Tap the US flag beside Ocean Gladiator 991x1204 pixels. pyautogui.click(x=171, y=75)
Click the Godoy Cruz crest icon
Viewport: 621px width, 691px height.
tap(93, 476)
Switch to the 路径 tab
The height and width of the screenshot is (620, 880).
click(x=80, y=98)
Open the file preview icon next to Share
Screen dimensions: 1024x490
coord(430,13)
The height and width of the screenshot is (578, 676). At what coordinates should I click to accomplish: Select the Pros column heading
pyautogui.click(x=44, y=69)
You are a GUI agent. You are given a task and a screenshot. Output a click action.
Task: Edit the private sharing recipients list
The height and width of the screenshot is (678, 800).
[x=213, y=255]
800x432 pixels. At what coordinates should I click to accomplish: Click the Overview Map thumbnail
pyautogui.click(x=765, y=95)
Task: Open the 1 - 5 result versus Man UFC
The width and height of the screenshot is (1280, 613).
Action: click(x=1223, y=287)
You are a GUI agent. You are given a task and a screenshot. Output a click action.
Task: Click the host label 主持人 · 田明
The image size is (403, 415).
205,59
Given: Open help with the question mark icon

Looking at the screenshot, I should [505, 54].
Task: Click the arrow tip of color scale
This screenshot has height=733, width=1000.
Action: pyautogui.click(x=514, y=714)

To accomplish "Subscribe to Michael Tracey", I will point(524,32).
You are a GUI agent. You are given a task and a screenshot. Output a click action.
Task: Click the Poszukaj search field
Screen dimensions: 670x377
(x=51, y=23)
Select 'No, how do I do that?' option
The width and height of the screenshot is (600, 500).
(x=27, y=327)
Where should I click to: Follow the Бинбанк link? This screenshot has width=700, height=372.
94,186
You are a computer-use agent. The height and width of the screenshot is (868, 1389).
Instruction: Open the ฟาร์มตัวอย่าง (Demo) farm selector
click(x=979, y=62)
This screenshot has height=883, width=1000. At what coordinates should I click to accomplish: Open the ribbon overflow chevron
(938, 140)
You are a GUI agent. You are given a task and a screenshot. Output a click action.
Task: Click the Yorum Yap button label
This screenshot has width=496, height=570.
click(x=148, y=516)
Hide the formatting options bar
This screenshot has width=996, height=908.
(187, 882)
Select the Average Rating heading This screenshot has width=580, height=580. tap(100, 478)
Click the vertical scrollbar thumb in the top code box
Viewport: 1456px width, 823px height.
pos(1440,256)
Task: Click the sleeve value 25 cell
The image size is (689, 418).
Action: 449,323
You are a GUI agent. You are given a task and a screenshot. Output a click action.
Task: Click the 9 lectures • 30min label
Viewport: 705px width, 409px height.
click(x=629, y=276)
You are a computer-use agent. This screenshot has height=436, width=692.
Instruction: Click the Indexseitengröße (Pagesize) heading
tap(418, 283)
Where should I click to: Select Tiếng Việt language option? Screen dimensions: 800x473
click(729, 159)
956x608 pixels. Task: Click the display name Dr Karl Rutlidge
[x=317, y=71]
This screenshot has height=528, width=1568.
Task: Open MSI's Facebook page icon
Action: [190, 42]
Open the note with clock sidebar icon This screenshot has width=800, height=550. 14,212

····················

▶ **BRIEF**
Starting at the top, retype every line of the material above exactly.

▶ **TASK SOLUTION**
Tap the US flag beside Ocean Gladiator 991x1204 pixels. pyautogui.click(x=171, y=75)
Click the Godoy Cruz crest icon
Viewport: 621px width, 691px height.
tap(93, 476)
Switch to the 路径 tab
The height and width of the screenshot is (620, 880).
click(x=80, y=98)
Open the file preview icon next to Share
Screen dimensions: 1024x490
coord(430,13)
The height and width of the screenshot is (578, 676). At what coordinates should I click to accomplish: Select the Pros column heading
pyautogui.click(x=44, y=69)
You are a GUI agent. You are given a task and a screenshot. Output a click action.
Task: Edit the private sharing recipients list
The height and width of the screenshot is (678, 800).
[x=213, y=255]
800x432 pixels. At what coordinates should I click to accomplish: Click the Overview Map thumbnail
pyautogui.click(x=765, y=95)
Task: Open the 1 - 5 result versus Man UFC
The width and height of the screenshot is (1280, 613).
Action: click(x=1223, y=287)
You are a GUI agent. You are given a task and a screenshot. Output a click action.
Task: Click the host label 主持人 · 田明
The image size is (403, 415).
205,59
Given: Open help with the question mark icon

Looking at the screenshot, I should [505, 54].
Task: Click the arrow tip of color scale
This screenshot has height=733, width=1000.
Action: pyautogui.click(x=514, y=714)

To accomplish "Subscribe to Michael Tracey", I will point(524,32).
You are a GUI agent. You are given a task and a screenshot. Output a click action.
Task: Click the Poszukaj search field
Screen dimensions: 670x377
(x=51, y=23)
Select 'No, how do I do that?' option
The width and height of the screenshot is (600, 500).
(x=27, y=327)
Where should I click to: Follow the Бинбанк link? This screenshot has width=700, height=372.
94,186
You are a computer-use agent. The height and width of the screenshot is (868, 1389).
Instruction: Open the ฟาร์มตัวอย่าง (Demo) farm selector
click(x=979, y=62)
This screenshot has height=883, width=1000. At what coordinates should I click to accomplish: Open the ribbon overflow chevron
(938, 140)
You are a GUI agent. You are given a task and a screenshot. Output a click action.
Task: Click the Yorum Yap button label
This screenshot has width=496, height=570.
click(x=148, y=516)
Hide the formatting options bar
This screenshot has width=996, height=908.
(187, 882)
Select the Average Rating heading This screenshot has width=580, height=580. tap(100, 478)
Click the vertical scrollbar thumb in the top code box
Viewport: 1456px width, 823px height.
pos(1440,256)
Task: Click the sleeve value 25 cell
The image size is (689, 418).
Action: 449,323
You are a GUI agent. You are given a task and a screenshot. Output a click action.
Task: Click the 9 lectures • 30min label
Viewport: 705px width, 409px height.
click(x=629, y=276)
You are a computer-use agent. This screenshot has height=436, width=692.
Instruction: Click the Indexseitengröße (Pagesize) heading
tap(418, 283)
Where should I click to: Select Tiếng Việt language option? Screen dimensions: 800x473
click(729, 159)
956x608 pixels. Task: Click the display name Dr Karl Rutlidge
[x=317, y=71]
This screenshot has height=528, width=1568.
Task: Open MSI's Facebook page icon
Action: [190, 42]
Open the note with clock sidebar icon This screenshot has width=800, height=550. 14,212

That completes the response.